Complete step by step answer:
We know that if the side of the square is equal to a, then the area of the square is equal to \[{{a}^{2}}\]. From the question, it is given that the area of the square is equal to x. So, let us assume the side of the square is equal to y.

\[\Rightarrow x={{y}^{2}}....(1)\]
Now let us apply square root on both sides, then we get
\[\Rightarrow y=\sqrt{x}....(2)\]
Now, let us find the perimeter of the square. We know that if the side of the square is equal to a, then the perimeter of the square is equal to 4a. From equation (2), we are having the length of the side of the square. So, let us assume the perimeter of the square is equal to z.
So, we get
\[\Rightarrow z=4y....(3)\]
Now we will substitute equation (2) in equation (3), then we get
\[\Rightarrow z=4\sqrt{x}...(4)\]
So, from equation (4), it is clear that the value of z is equal to the perimeter of the square.
We know that if a material is changed from one shape to another, then the perimeter of the material is not altered.
From the question, it is clear that the square is changed to a circle.
So, the perimeter of the square is equal to the circumference of the circle.
We know that the radius of the circle is equal to r, then the circumference of the circle is equal to \[2\pi r\].

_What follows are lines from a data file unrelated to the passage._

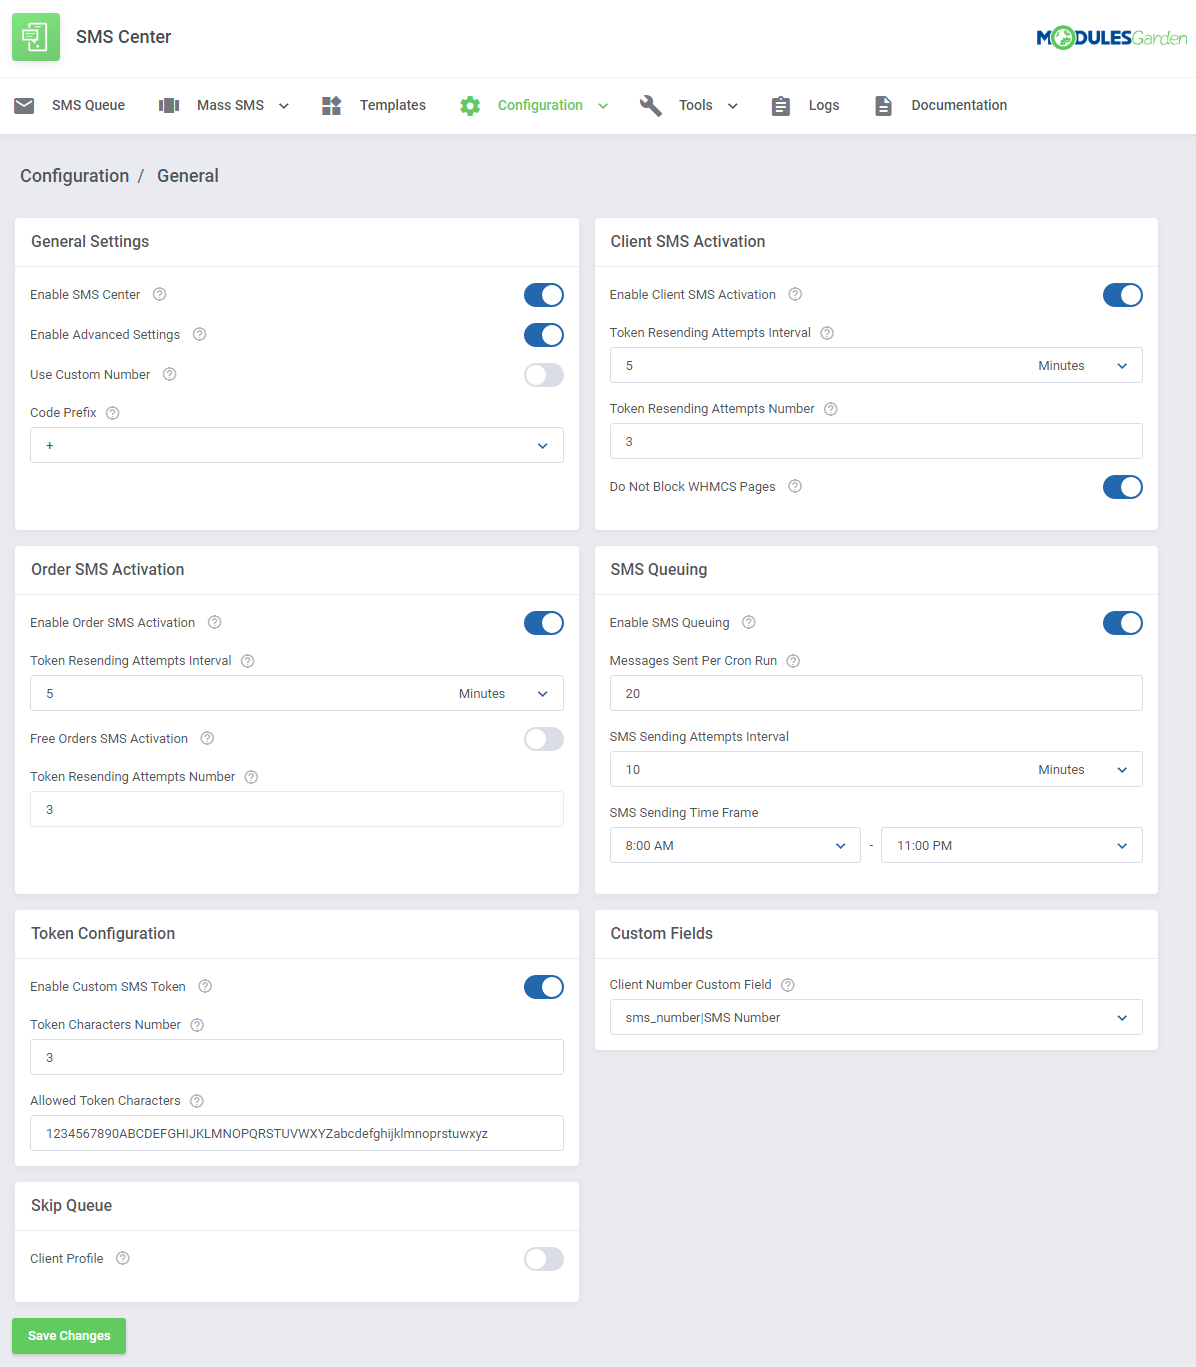Open the 8:00 AM start time dropdown
The height and width of the screenshot is (1367, 1196).
click(734, 846)
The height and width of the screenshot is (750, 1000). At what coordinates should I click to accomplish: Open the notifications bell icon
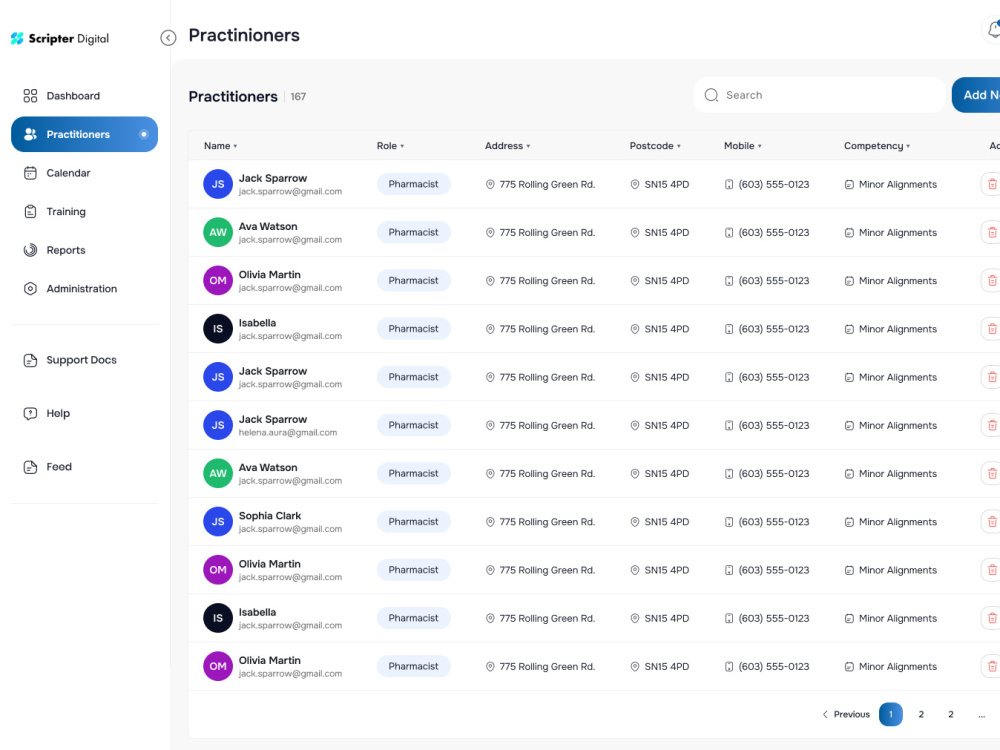pyautogui.click(x=993, y=29)
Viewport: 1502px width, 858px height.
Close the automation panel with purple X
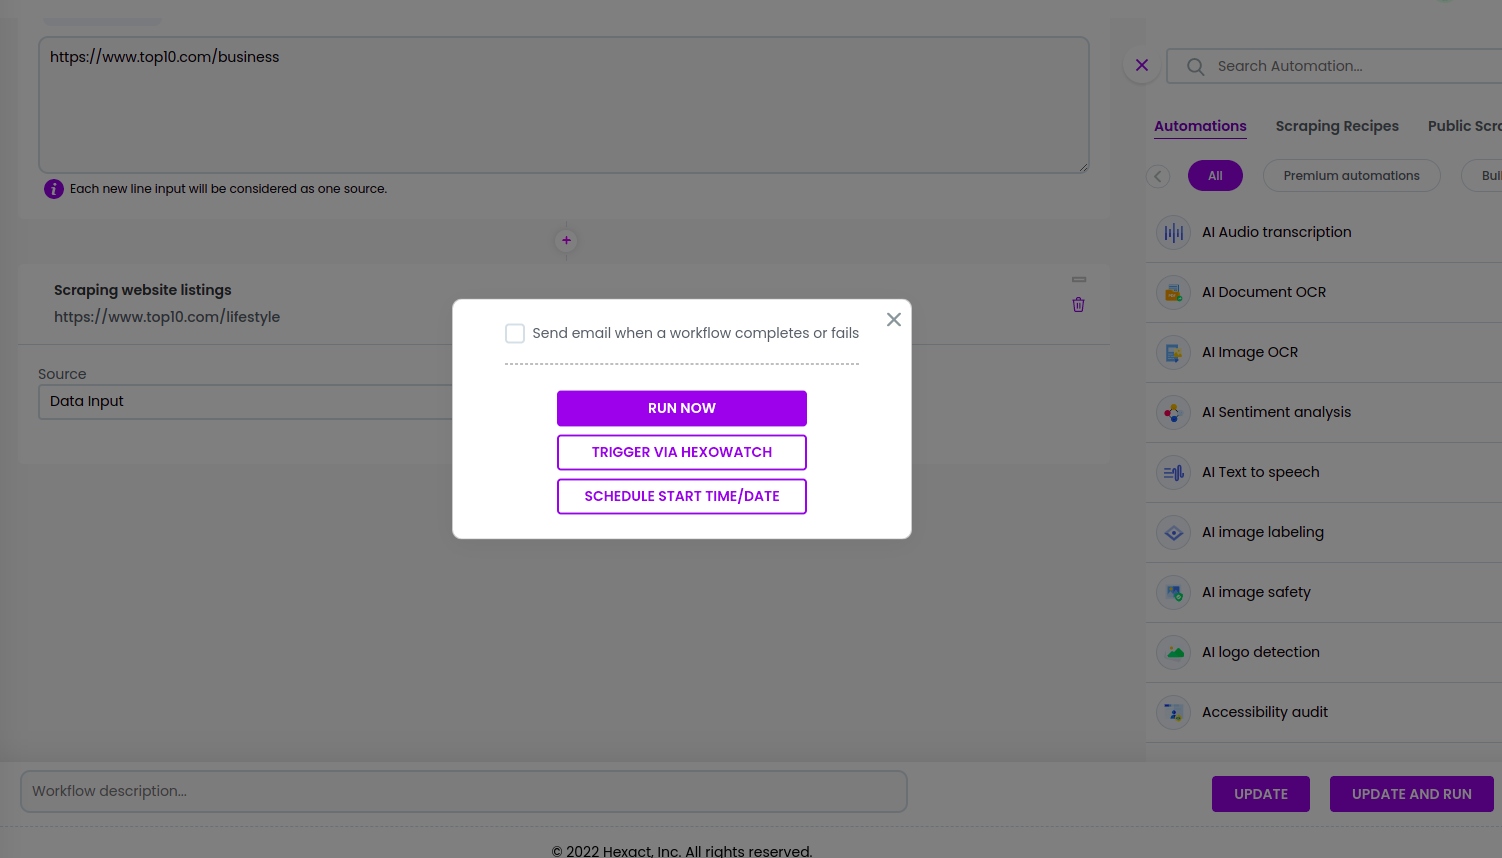(1141, 65)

Let us assume the radius of the circle is equal to r and the circumference of the circle is equal to C, then we get
\[\Rightarrow C=2\pi r...(5)\]
We know that the perimeter of the square is equal to the circumference of the circle.
\[\Rightarrow C=z...(6)\]
Now let us substitute equation (4) and equation (5) in equation (6), then we get
\[\Rightarrow 2\pi r=4\sqrt{x}\]
Now by using cross multiplication, then we get
\[\begin{align}
  & \Rightarrow r=\dfrac{4\sqrt{x}}{2\pi } \\
 & \Rightarrow r=\dfrac{2\sqrt{x}}{\pi }....(7) \\
\end{align}\]
We know that the radius of the circle is equal to r, then the area of the circle is equal to \[\pi {{r}^{2}}\].
So, now we should find the area of the circle. Let us assume the area of the circle is equal to A.
\[\Rightarrow A=\pi {{r}^{2}}...(8)\]
Now we should substitute equation (7) in equation (8), then we get
\[\begin{align}
  & \Rightarrow A=\pi {{\left( \dfrac{2\sqrt{x}}{\pi } \right)}^{2}} \\
 & \Rightarrow A=\pi \left( \dfrac{4x}{{{\pi }^{2}}} \right) \\
 & \Rightarrow A=\dfrac{4x}{\pi }....(9) \\
\end{align}\]
We know the value of \[\pi \] is equal to \[\dfrac{22}{7}\].
So, we get
\[\begin{align}
 & \Rightarrow A=\dfrac{28x}{22} \\
 & \Rightarrow A=\dfrac{14x}{11}....(10) \\
\end{align}\]

So, the correct answer is “Option C”.

Note: Students may have a misconception that if a material is changed from one shape to another, then the perimeter of the material is not altered. If this misconception is followed, then we cannot get the correct value of area of the circle. So, this misconception should be avoided. Otherwise, it is impossible to get the correct answer.